I'm currently working on a Google tesseract ocr workflow. There are two options for generating tif's from PDF:

  1. Ghostscript:

    gswin64c.exe -r300x300 -dBATCH -dNOPAUSE -sDEVICE=tiff24nc -sOutputFile=thetif.tif -sCompression=lzw thepdf.pdf -c quit -q

  2. Imagemagick - convert:

    convert -background white -alpha off -density 300 thepdf.pdf -depth 8 -compress zip thetif.tif

For an (arbitrary) example file, the extracted tif is for gswin64c about five times as large as the result of convert. Also the text is nevertheless much smoother and higher quality with convert (!) then with gswin64c. So I would prefer to use convert, but it takes unfortunately about 4 times the time of gswin64c to extract e.g. 30 pages from a multipage pdf (170 sec vs. 40 sec).
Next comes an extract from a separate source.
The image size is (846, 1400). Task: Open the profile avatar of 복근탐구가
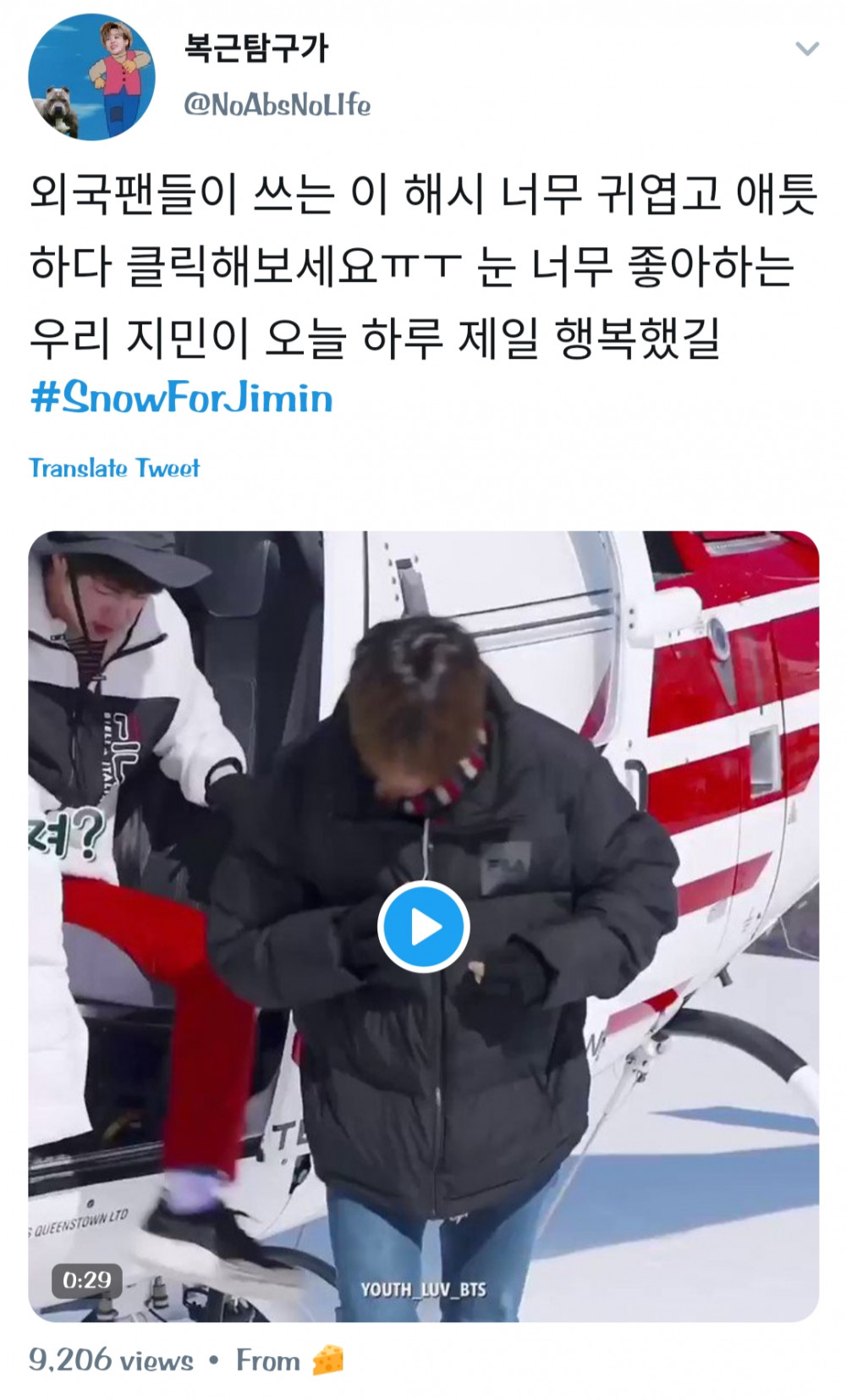pyautogui.click(x=92, y=77)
Is there any chance to improve the quality of gswin64c (without extremely enlarge the output files) or to speed up convert?


Solution

  • To me this appears to be the usual trade off of speed versus quality. You like the convert quality, but its too slow, you like Ghostscript's speed but you feel the quality is lower.

    Surely that would suggest that you can't have both ?

    Anyway do you realise that ImageMagick convert calls Ghostscript to render the PDF file ? So whichever route you use, you are using Ghostscript.

    It is (of course) entirely possible that convert is post=-processing the image, but I would suspect it is not. If you look into how convert works you can probably find out what command line its feeding to Ghostscript and use that.

    It also looks like convert is using a different compression filter (Flate instead of LZW), and may be specifying anti-aliasing. You can get anti-aliasing either by using TextAlphaBits and GraphcisAlphaBits or the tiffscaled devices.

    Of course, using anti-aliasing will result in smoother text (if you like blurred text) but it will take longer.